Borchers, C., Zhang, J., Baker, R. S., & Aleven, V. (2024). Using Think-Aloud Data to Understand Relations between Self-Regulation Cycle Characteristics and Student Performance in Intelligent Tutoring Systems. In Proceedings of the 14th International Learning Analytics and Knowledge Conference (LAK24). ACM.

@inproceedings{borchers2024thinkaloud,
  title={Using Think-Aloud Data to Understand Relations between Self-Regulation Cycle Characteristics and Student Performance in Intelligent Tutoring Systems},
  author={Borchers, Conrad and Zhang, Jiayi and Baker, Ryan S and Aleven, Vincent},
  booktitle={LAK24: 14th International Learning Analytics and Knowledge Conference},
  doi={10.1145/3636555.3636911},
  url={https://doi.org/10.1145/3636555.3636911},
  year={2024}
}

Folder structure

  • process-transcripts.ipynb: Notebook to process think-aloud transcripts from Whisper AI based on native Zoom transcriptions and local transcriptions of audio files.
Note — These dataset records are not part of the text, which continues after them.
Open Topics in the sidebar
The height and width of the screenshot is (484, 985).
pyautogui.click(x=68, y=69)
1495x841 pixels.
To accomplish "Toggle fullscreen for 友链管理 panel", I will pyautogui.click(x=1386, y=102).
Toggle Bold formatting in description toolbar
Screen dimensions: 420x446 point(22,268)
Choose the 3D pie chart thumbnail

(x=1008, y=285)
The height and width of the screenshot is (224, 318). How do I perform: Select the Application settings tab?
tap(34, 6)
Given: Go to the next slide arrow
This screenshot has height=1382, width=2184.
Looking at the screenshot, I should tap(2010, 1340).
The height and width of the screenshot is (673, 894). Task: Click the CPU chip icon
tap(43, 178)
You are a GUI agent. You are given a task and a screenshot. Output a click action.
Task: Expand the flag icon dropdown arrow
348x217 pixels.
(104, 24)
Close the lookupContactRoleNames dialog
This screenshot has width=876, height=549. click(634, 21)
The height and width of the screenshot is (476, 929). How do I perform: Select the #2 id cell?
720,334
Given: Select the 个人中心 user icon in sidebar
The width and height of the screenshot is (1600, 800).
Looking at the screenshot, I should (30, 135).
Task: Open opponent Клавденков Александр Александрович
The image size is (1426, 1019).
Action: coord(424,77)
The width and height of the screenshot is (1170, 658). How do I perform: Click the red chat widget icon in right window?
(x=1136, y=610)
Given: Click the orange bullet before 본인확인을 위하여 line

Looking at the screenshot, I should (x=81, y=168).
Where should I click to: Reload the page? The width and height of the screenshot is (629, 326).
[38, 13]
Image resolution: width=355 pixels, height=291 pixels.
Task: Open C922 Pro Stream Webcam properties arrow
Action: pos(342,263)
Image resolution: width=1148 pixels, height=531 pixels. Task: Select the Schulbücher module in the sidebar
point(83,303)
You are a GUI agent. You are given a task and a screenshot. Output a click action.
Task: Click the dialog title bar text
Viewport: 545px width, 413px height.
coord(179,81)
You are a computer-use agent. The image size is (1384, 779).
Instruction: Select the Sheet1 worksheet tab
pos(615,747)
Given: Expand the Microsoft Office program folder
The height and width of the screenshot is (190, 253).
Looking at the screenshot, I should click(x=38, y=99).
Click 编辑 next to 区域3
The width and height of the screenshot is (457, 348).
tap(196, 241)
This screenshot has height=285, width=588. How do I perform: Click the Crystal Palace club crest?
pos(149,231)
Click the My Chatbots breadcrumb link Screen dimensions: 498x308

Generates a file adding tutor log data context to transcripts for human labeling of utterances. The output of this process is available on CMU DataShop. The file itself cannot be executed as the raw dataset is not available due to PII.

  • setup-lak24.R: All R setup code to create the analysis dataset from the human-labeled dataset from process-transcripts.ipynb which is on CMU DataShop.

  • setup.sh: A setup script which renames the datasets from CMU DataShop and runs the setup-lak24.R script if everything is present. If the output says that an error has occurred, do NOT run the below two files as they may fail to execute.

  • main-lak24.R and lak24-functions.R: All R analysis code that takes the analysis dataset from setup-lak24.R to reproduce results for RQ1 and RQ2.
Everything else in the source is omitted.